Let’s start with the obvious question: How did this project happen?
We have wanted to make a movie about bipolar disorder for many years. That was like a mission because one of our best friends was diagnosed with bipolar by the age of 18, and we experienced all the highs and lows together. He’s a video artist, and he’s extravagant. But this extravagance sometimes crosses the line, but on the other hand, who decides where that line is? Then he just went and did things that even we considered crazy. We were touring with our band in Hungary, and he was the visual artist. Then he had a breakdown. To understand what happened to him, Raitis started studying psychology. He has a masters so far.

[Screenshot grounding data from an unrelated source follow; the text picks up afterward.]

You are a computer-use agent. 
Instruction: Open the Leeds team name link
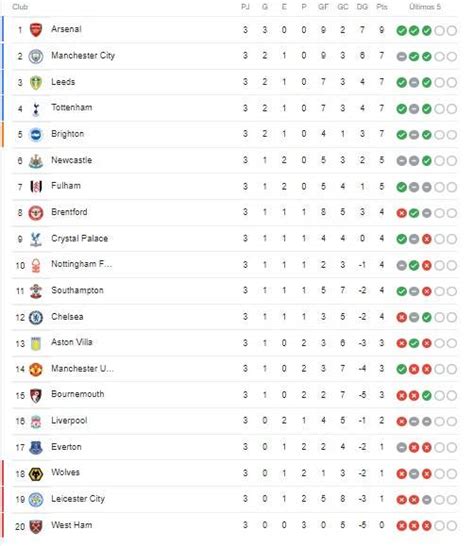click(63, 82)
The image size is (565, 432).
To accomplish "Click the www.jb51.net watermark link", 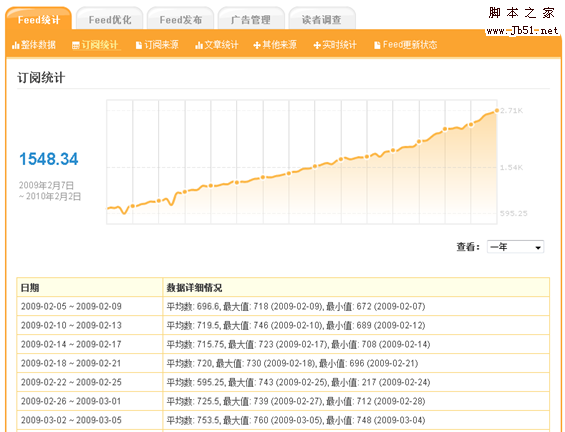I will [522, 31].
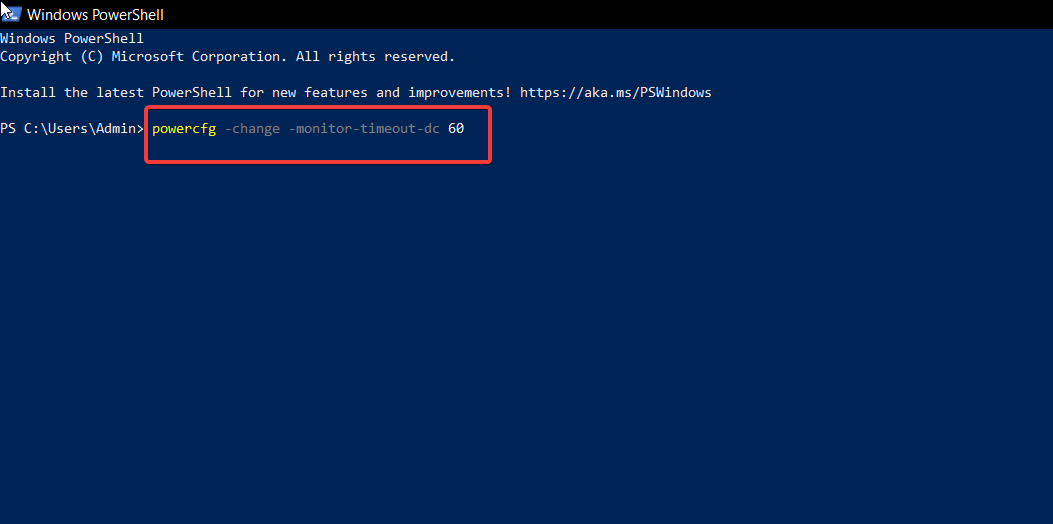Click the -monitor-timeout-dc parameter
This screenshot has width=1053, height=524.
(364, 129)
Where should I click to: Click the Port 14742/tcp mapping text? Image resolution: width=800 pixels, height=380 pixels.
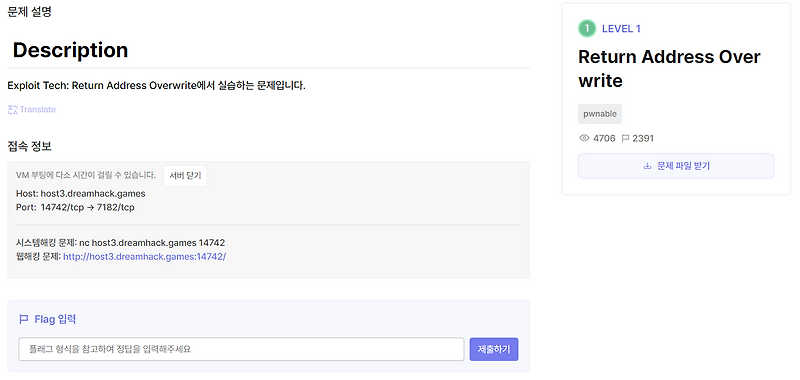tap(76, 208)
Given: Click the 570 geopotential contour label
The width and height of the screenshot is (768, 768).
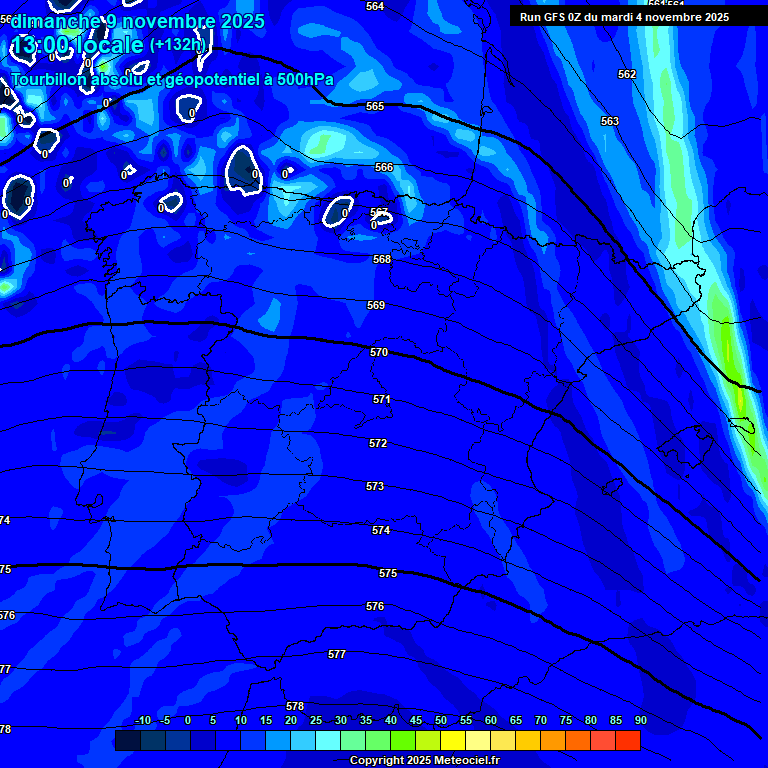Looking at the screenshot, I should 379,353.
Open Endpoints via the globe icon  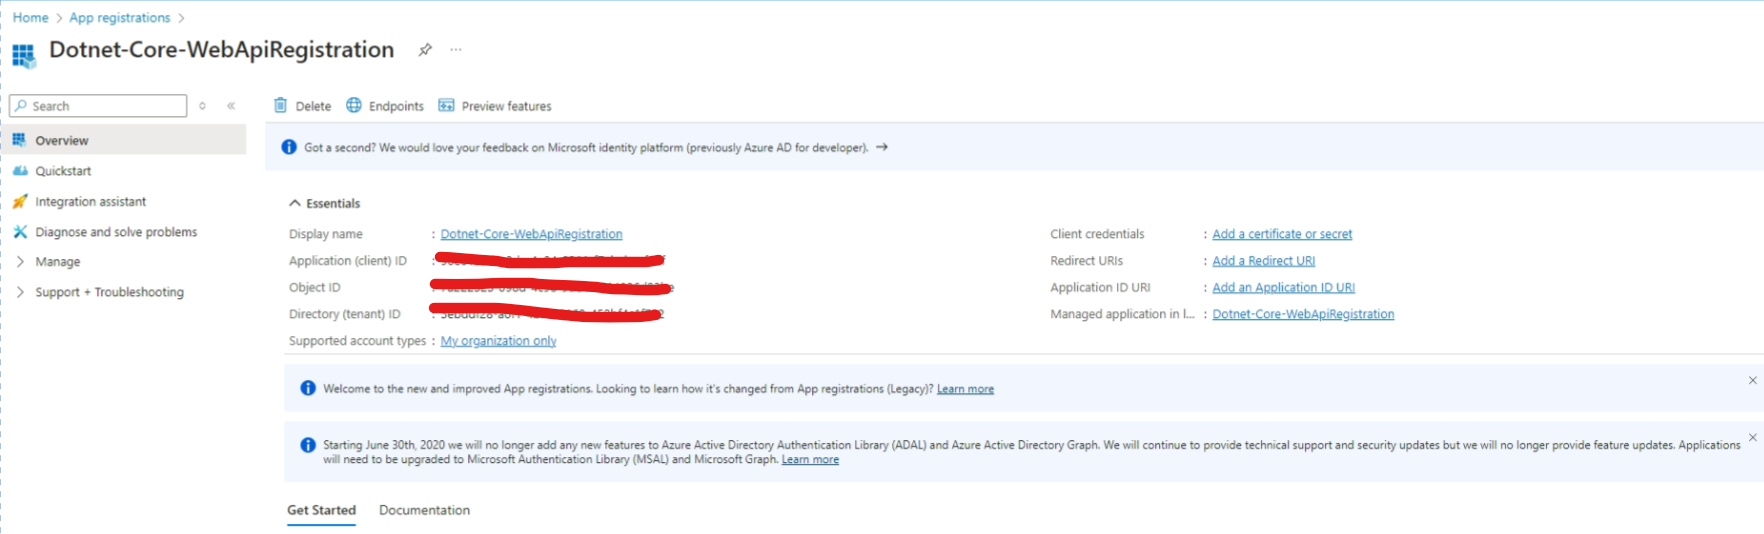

So a PhD might be coming soon?
I still have a lot of work to do. Our friend had this problem. I don’t know about Northern Europe, but let’s say in the Baltic states, there’s still some stigma regarding mental health. All issues are put in the same category. You are either normal or “crazy”. So we wanted to address that and show the complexity of the matter.
Was it an early decision to combine it with the art world?
In a way, yes, because he was an artist. We didn’t include in the movie that he had to sacrifice his art to become normal. Like, now, he works in IT for a Swedish company, but we didn’t want to make it about a video artist since that would be, like about cinema, and too much.
…on the nose, yes.
We chose contemporary art because we have been involved with our friends and contemporary artists, and we know the scene. It also helped us with the sets and the visuals. There were no boundaries. If we wanted a black cube, we could have it; if we wanted to have a parachute, we could.
So the art scene, is that fairly depicted what it looks like? The woman with the parachute, for example. She’s pretty striking. Is that actually what she’s doing?
It is like that. We changed it a bit when it comes to Daniela (Vetra). To begin with, it is her act, but she performs in a wedding dress, but we made it….
A little less dressy…
Yes, and we also sprayed the parachute in black, but Daniela is a very strong artist, and if she doesn’t like something, she won’t do it. She has done some really crazy works of art, and her idea is that she will go out as a legend. She does some bold acts with her partner, who is an artist as well.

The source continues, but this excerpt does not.